Tras su horrible experiencia en manos del Inquisidor, el joven se había concentrado en los estudios aún más que antes. También pasaba muchas más horas en la biblioteca de la escuela y luego continuaba tomando notas en la habitación del desván hasta altas horas de la noche, rechazando las ofertas de Erich para pasar una velada de relajante entretenimiento lejos de los estudios. Era como si estuviese decidido a demostrar que cualquier capacidad que pudiera tener era sólo debida a su diligente trabajo y a nada más siniestro que eso.
¿Qué importancia tenía que fuese hijo de un sacerdote el cual veneraba al Dios de la Muerte?
Había sido criado en una casa temerosa de los dioses, y conocía plenamente la diferencia entre el bien y el mal. ¡Ciertamente, no era ningún ladrón de cuerpos, y mucho menos un nigromante!

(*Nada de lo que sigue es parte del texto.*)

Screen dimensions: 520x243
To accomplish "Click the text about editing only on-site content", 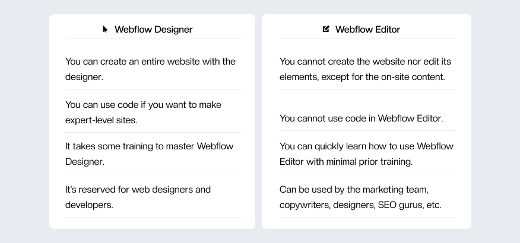I will click(365, 69).
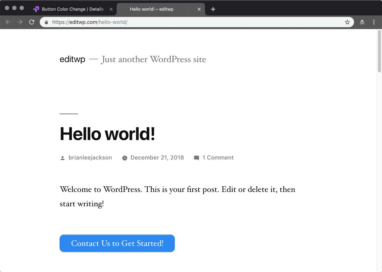This screenshot has width=382, height=272.
Task: Open the editwp site title link
Action: point(72,59)
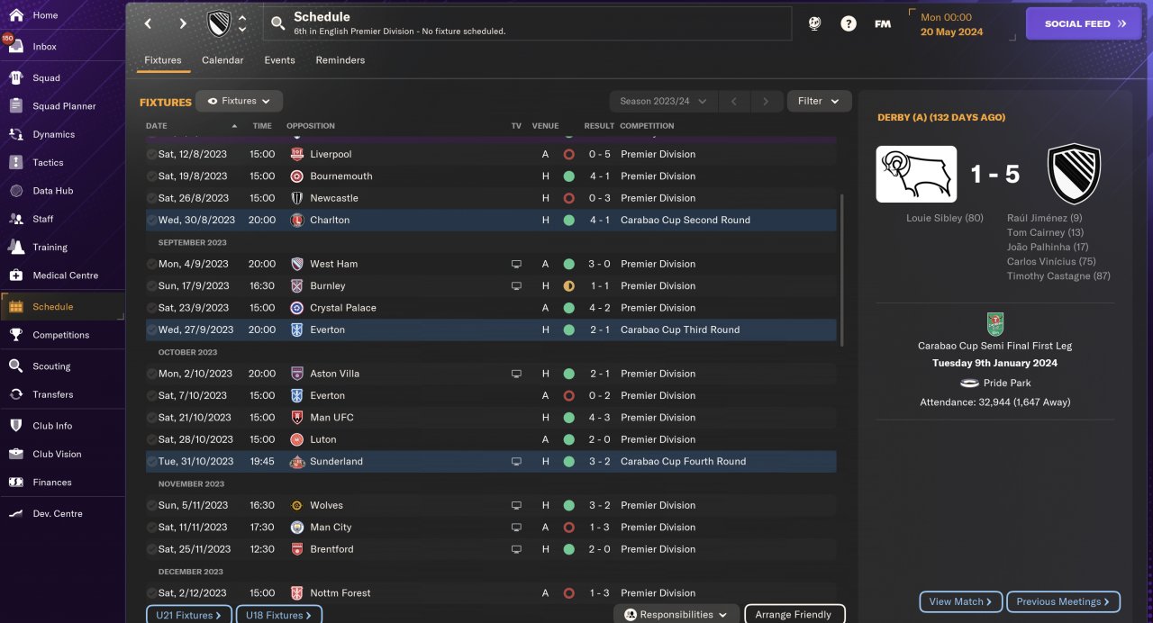
Task: Click the FM logo icon
Action: pos(883,24)
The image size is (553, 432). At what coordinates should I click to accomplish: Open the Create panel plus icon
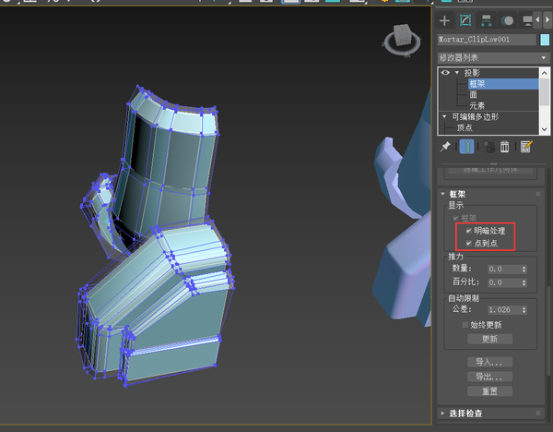pos(444,21)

Pero eso no cambiaba el hecho de que Viktor tuviese ahora un siniestro nuevo apodo que le habían dado los otros estudiantes.
El Mago Oscuro.
El profesor Theodria también había hecho esfuerzos para distanciarse del joven. Aunque al principio se había puesto de parte de su alumno estrella, encolerizado por el hecho de que Felix demostrara una desconsideración tan flagrante para con la institución que en sí mismo tenía gran poder e influencia en la ciudad, ahora que el tema había quedado resuelto, al menos por el momento, el director había decidido que para proteger sus propios intereses tenía que desligarse de su aprendiz.
La desconfianza entre la Inquisición y las diferentes instituciones educativas donde se enseñaba magia arcana existía desde hacía mucho tiempo.
Los Inquisidores abrigaban un odio casi psicótico hacia los que recurrían a la magia y hacían hechizos. Veían los milagros obrados por sus propios sacerdotes guerreros, clérigos y paladines como exactamente eso, la divina intervención de los propios dioses, y consideraban a los Magos que hacían pociones y pergaminos como poco más que Brujos o peligrosas hechiceros.